■ Exercise directions: Reproduce the lines below between the one containing "Screen dimensions: 350x263" and the one containing "Screen dimensions: 637x347 [x=426, y=91]", inclusive. Omit the pictures.
# # # # # # #
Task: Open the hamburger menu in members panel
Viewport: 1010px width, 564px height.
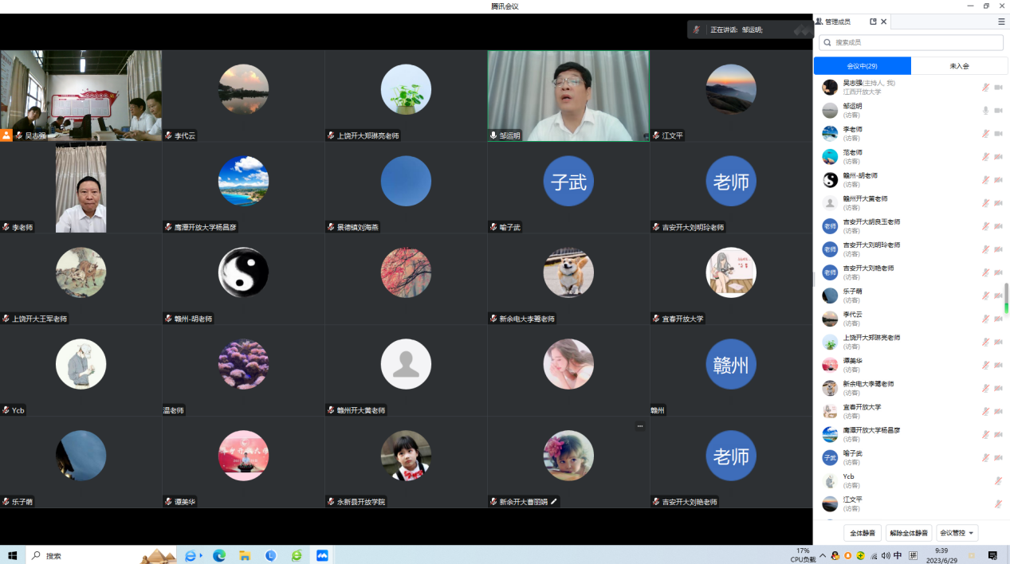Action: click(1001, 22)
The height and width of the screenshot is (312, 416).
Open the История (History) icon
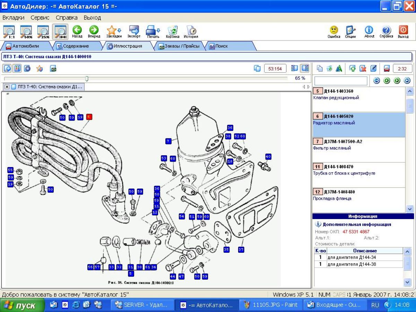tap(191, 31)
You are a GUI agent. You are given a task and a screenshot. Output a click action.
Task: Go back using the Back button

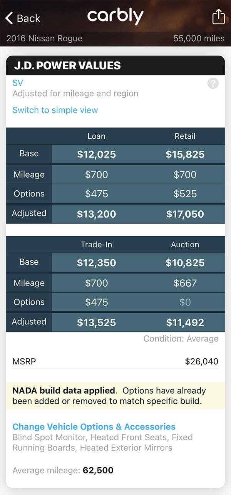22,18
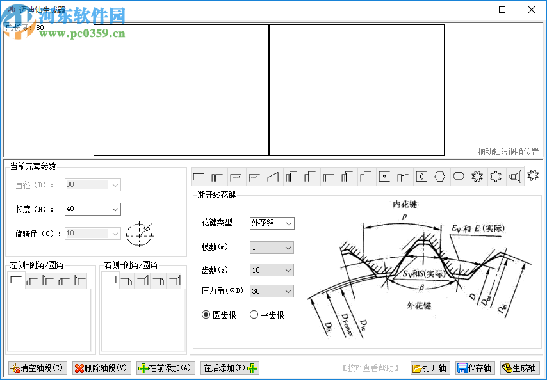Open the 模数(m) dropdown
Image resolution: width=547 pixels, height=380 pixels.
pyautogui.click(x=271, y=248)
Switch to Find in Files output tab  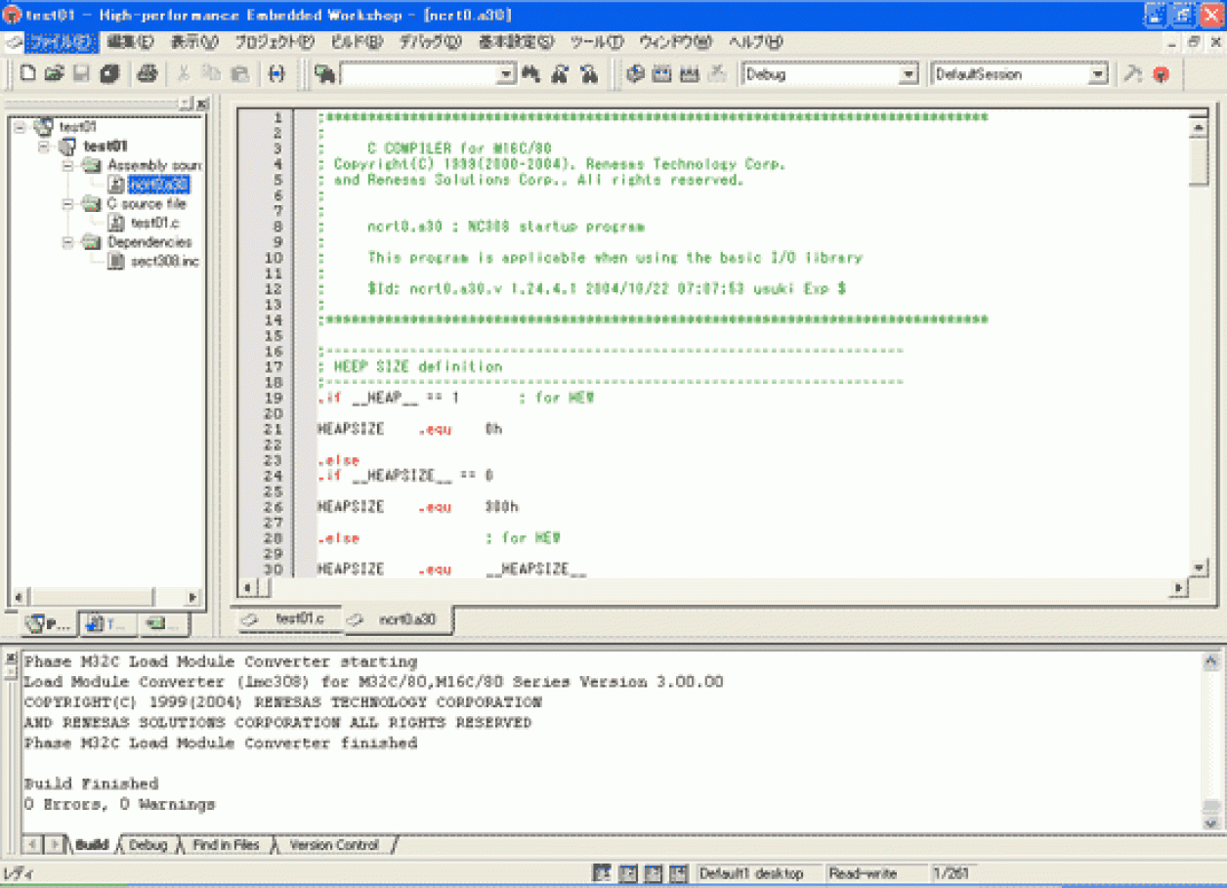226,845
# # # # # # #
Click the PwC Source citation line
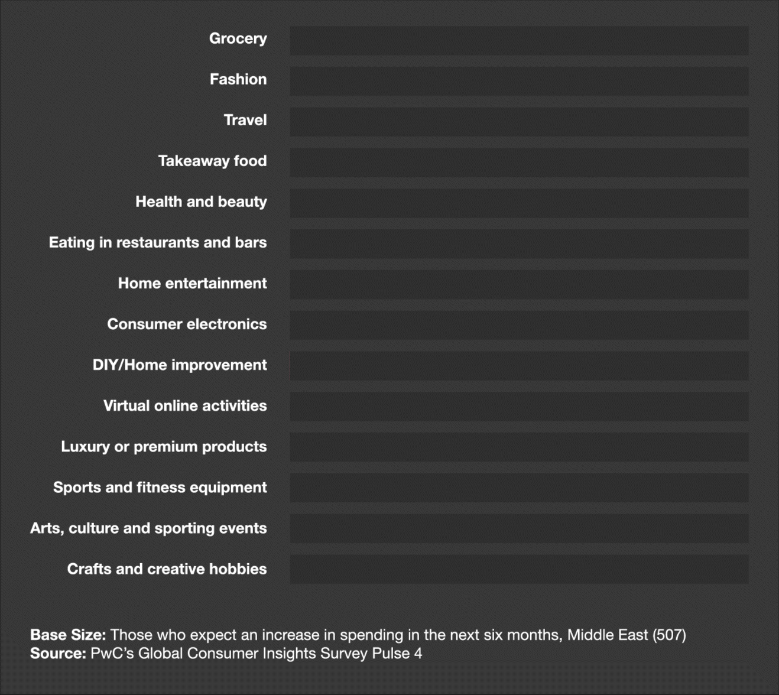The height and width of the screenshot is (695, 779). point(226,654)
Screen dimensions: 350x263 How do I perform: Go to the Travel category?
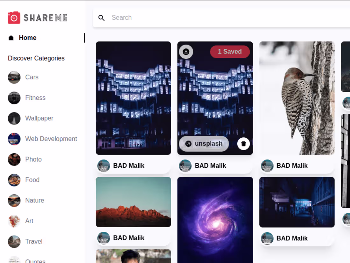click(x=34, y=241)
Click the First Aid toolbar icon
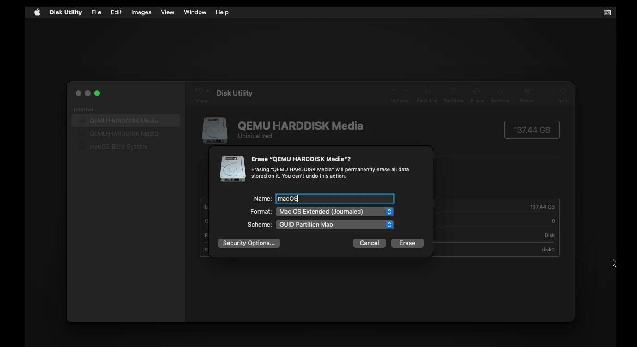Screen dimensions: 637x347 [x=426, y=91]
# # # # # # #
■ Response to the exercise:
Screen dimensions: 350x263 How do I perform: Go to the Travel category?
click(x=34, y=241)
Click the First Aid toolbar icon
Screen dimensions: 637x347 [x=426, y=91]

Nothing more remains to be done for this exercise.